May 2023 From the Pastor's Desk
From the Pastor…
Ecclesiastes 3:1–8 (ESV):
For everything there is a season, and a time for every matter under heaven: a time to be born, and a time to die; a time to plant, and a time to pluck up what is planted; a time to kill, and a time to heal; a time to break down, and a time to build up; a time to weep, and a time to laugh; a time to mourn, and a time to dance; a time to cast away stones, and a time to gather stones together; a time to embrace, and a time to refrain from embracing; a time to seek, and a time to lose; a time to keep, and a time to cast away; a time to tear, and a time to sew; a time to keep silence, and a time to speak; a time to love, and a time to hate; a time for war, and a time for peace.
Someone has said that the only thing that never changes is that everything changes. Sometimes we are slow to recognize this and often churches have a very difficult time with this fact. Traditions are not a bad thing! However, we must recognize that our traditions are not always based on biblical commands. With our faith, the message always remains the same but the methods often change. We are seeing this reality in the world as it exists today. The world-wide pandemic we experienced had repercussions that will be felt for years – maybe decades (and some churches will not recover).
The good news is that even with all of the changes in attitudes amid the culture wars that are taking place today, Jesus Christ is still on the throne! He loves us and He is working all things together for good. Yet we are facing tremendous challenges as people of faith. If the church ever needed revival, it is now. But we must recognize that revival is not something we can plan or conjure up on our own. Revival is a work of God that may, or may not, be associated with a series of meetings. All of the genuine revivals that have taken place in history began with prayer and genuine repentance of God’s people.
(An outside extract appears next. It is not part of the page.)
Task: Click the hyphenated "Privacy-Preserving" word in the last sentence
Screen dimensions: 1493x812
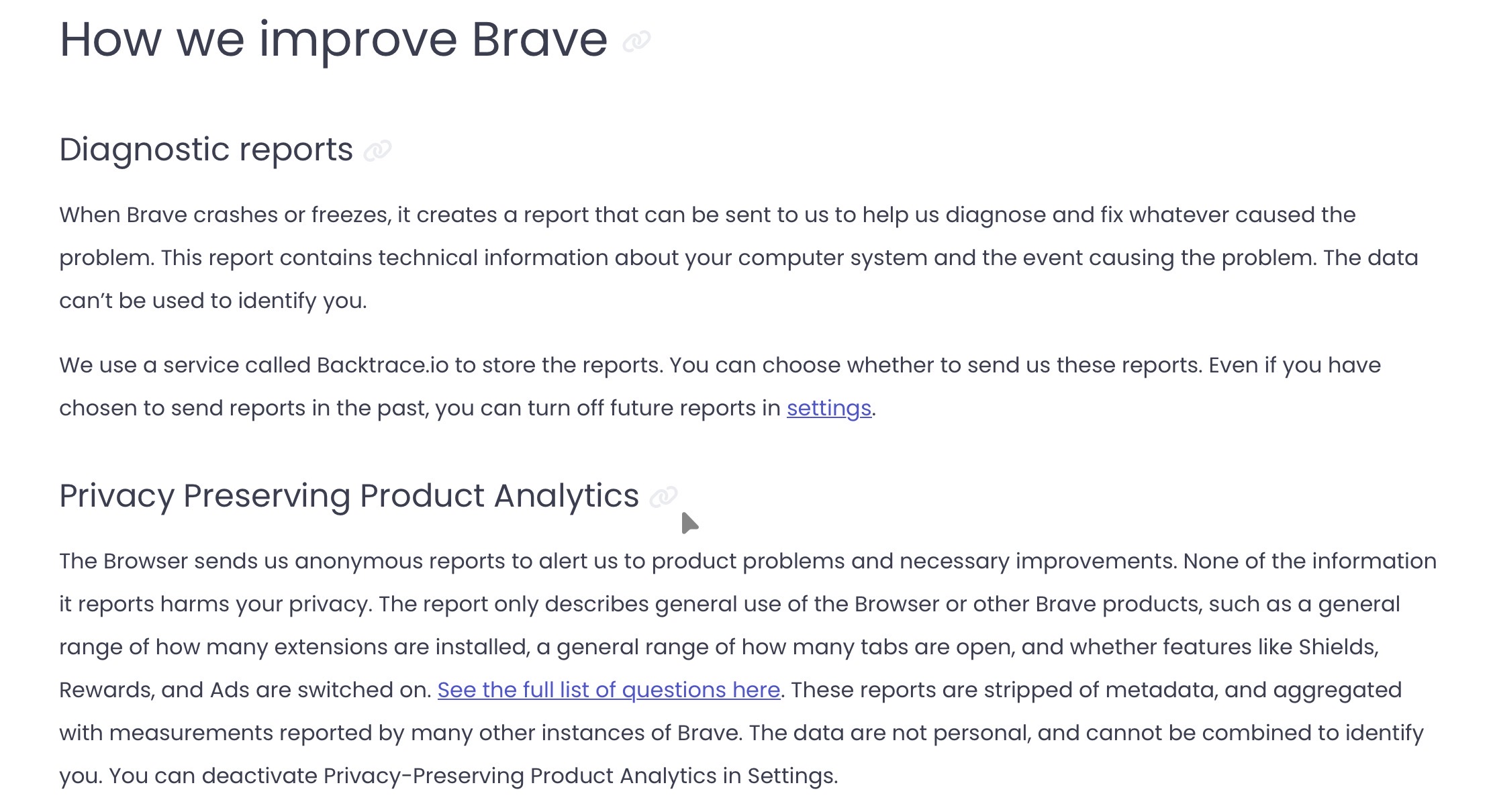Action: click(x=424, y=776)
We often give lip service to a desire for revival, but too many times we fail to show up and do our part. My prayer is that we will be more intentional about supporting efforts to pray and worship. For example, we ended the month of April with a wonderful series of services that took place in our Association. We heard and sang some beautiful worship songs and hymns. We heard a number of preachers and we prayed together. But there was a downside… With 38 churches in our Association, there was a total of less than 38 people who attended (perhaps that is a generous estimate of attendance) – over half of those were the speakers and musicians. While we offered transportation and enjoyed fellowship together over meals around the meetings, Roberdel was represented by a total of 5 people. Sadly, other than the host church, we may have had more folks attending than any other church.
Do we really want revival? We often reminisce about the days when church was full and everyone looked forward to gathering for joint services. We talk about the movement of the Spirit when mass choirs sang and preachers delivered the Good News. Many folks came to the Lord as a result of the revival of God’s people. Times have changed. Methods have changed. But God is the same! I pray that we will take advantage of future opportunities to grow in our faith and gather together with our brothers and sisters in Christ for similar experiences. It is discouraging to plan events, only to have a small number show up. We live busy lives (too busy, I’m afraid). But the opportunities for Christian growth, Spirit-filled worship, and fellowship continue to exist – even when they look different from years past. Is revival important? Will you commit to revival? It is my earnest prayer, and our greatest need!